Alfabeti e lingue dell'Abruzzo preromano. 1: la fase più antica

Sintesi della prima parte del mio intervento nella Conferenza su Lingue e Culture dell'Italia medioadriatica tenutosi a Velletri, 25 novembre 2013 (vd. sezione Eventi).   

 

 La scrittura in Italia, come è risaputo, è un’acquisizione piuttosto tarda rispetto ad altre aree del bacino del Mediterraneo, e non di origine autoctona. L’uso dell’alfabeto sembra essere trasmesso dai Fenici in Grecia (IX secolo a.C.); dai Greci delle colonie (Cuma) all’Etruria e al Lazio (VIII secolo a.C.); infine, attraverso la Sabina tiberina esso si trasmette in direzione dell’Appennino e del versante adriatico, non prima del VII sec. a.C.

La base degli alfabeti trasmessi in Italia è sicuramente euboico-calcidese, rientrante dunque negli alfabeti definiti “rossi” secondo la classificazione del Kirchoff (1887).

Al VII secolo risalgono le primissime iscrizioni rinvenute nel territorio. Sono in numero molto esiguo e concentrate soprattutto nelle aree interne della Sabina: due provengono da Magliano Sabina e una da Poggio Sommavilla (entrambe le località sono site nel reatino); vi sono inoltre, come vedremo, sporadiche attestazioni dello stesso alfabeto e della stessa lingua in territorio etrusco, a Chiusi (SI) e al Ferrone di Tolfa (RM), mentre un biconico sporadico con iscrizione in sabino, probabilmente prodotto da fabbrica di Otricoli, è conservato in Svezia (Uppsala, vicino Stoccolma). L’alfabeto ha caratteristiche diverse tanto dal latino, quanto dall’etrusco e dagli alfabeti utilizzati successivamente in territorio falisco ed abruzzese. 

In questo momento non solo l’assimilazione dell’alfabeto appare già compiuta, ma è stato assorbito anche l’apparato ideologico che era ad esso collegato nel mondo etrusco e laziale. Appare chiaro che i fruitori del mezzo scrittorio, in questa quota cronologica, sono esclusivamente –almeno dalle testimonianze pervenuteci- esponenti del ceto aristocratico; la scrittura è essa stessa un’indicazione di prestigio e di status (vd. Sassatelli in Principi etruschi).

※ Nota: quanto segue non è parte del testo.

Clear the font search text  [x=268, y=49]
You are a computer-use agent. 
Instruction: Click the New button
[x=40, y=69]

A partire dal VI secolo a.C., almeno per quanto possiamo comprendere dalle testimonianze epigrafiche, l’uso della scrittura si diffonde anche verso l’Adriatico. Tra il VI ed il III secolo a.C., infatti, abbiamo testimonianza di un peculiare sistema alfabetico collegato ad una lingua di origine e diffusione locale: sia l’alfabeto che la lingua prendono il nome di “paleosabellico” (A. La Regina; A. Morandi, invece, propose il termine “medioadriatico” e A. Marinetti “sudpiceno”).

Le 23 iscrizioni, di cui solo 2 databili al VI secolo a.C. e le restanti al V, fatta eccezione per due del III, sono distribuite in un ampio territorio che travalica i confini della Regio IV augustea; sono attestate a nord fino alle province di Macerata e Ascoli Piceno, a ovest in Sabina (Farfa), a sud fino a Crecchio (CH). Il picco della densità è tra il territorio piceno e pretuzio, mentre gli esemplari di Crecchio, della valle superequana e della Sabina rappresentano una piccola parte del totale delle attestazioni.

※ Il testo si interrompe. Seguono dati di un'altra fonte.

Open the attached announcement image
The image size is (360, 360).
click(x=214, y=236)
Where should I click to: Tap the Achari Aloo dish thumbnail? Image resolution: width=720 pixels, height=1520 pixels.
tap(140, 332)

Le più antiche iscrizioni paleosabelliche sembrano essere due.

Una, graffita su una pisside con coperchio proveniente dalla tomba 100 di Campovalano di Campli (Teramo), è databile per contesto e per tipologia alla fine del VII-inizi VI secolo a.C. (La Regina in Pinna Vestinorum, 2010); consiste di due parole unite in scriptio continua, interpretabili come iscrizione di possesso, A[---?]nies esum, “A(…)nii sum”.

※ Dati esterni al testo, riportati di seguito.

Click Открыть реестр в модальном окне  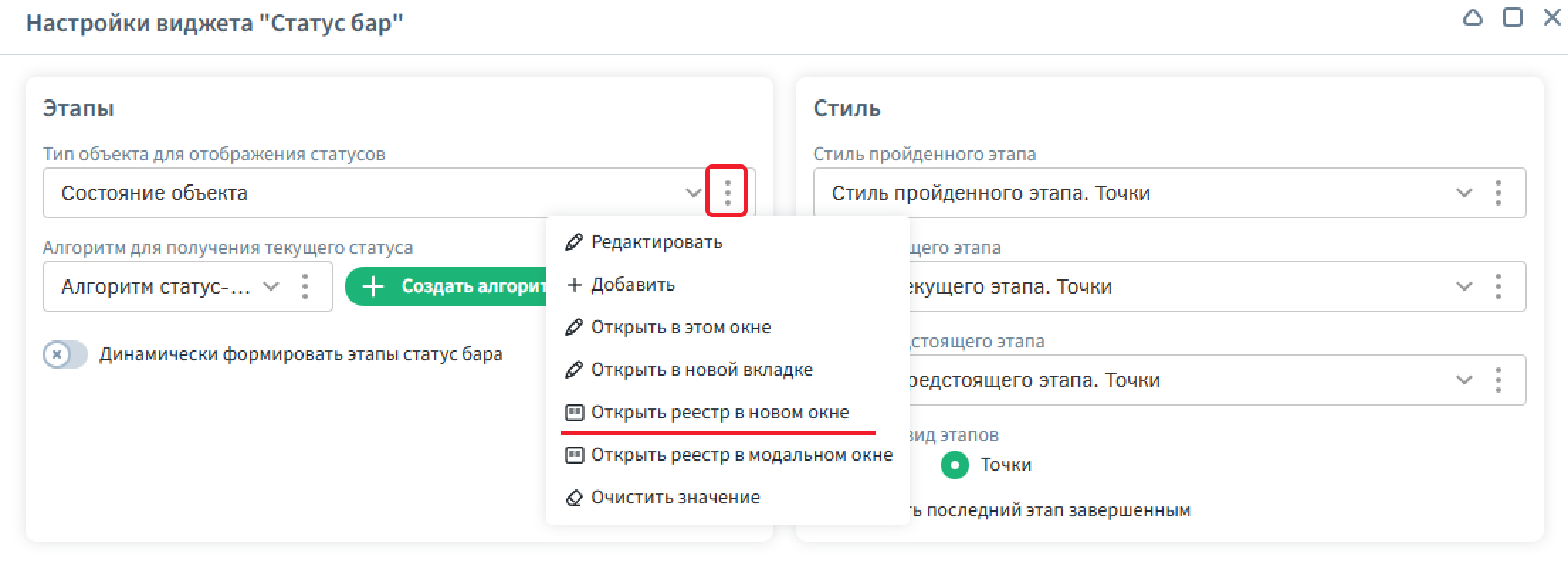pos(741,455)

 La seconda, famosissima, è apposta su una statua di dimensioni superiori a quelle naturali, rinvenuta nel 1934 a Capo d’Acqua presso Capestrano (AQ), databile al 575-550 a.C. Il pilastrino sinistro della statua reca un’iscrizione in scriptio continua retrograda che è stata interpretata in vari modi; il più plausibile mi pare il seguente: ma kuprí koram opsút Aninis raki Nevií Pompuledií, “me bella immagine fece Aninis per il re Nevio Pompuledio”. La lettura in questione è stata proposta da A. La Regina nel 1978, successivamente contestata dal Rix (Sabellische Texte, 2002) seguito da M. Ruggeri ed altri nel 2007 (Guerrieri e re dell’Abruzzo antico); infine riproposta dallo stesso La Regina, con esaurienti argomentazioni, nel 2010. (Vd. anche il mio contributo nella sezione Articoli).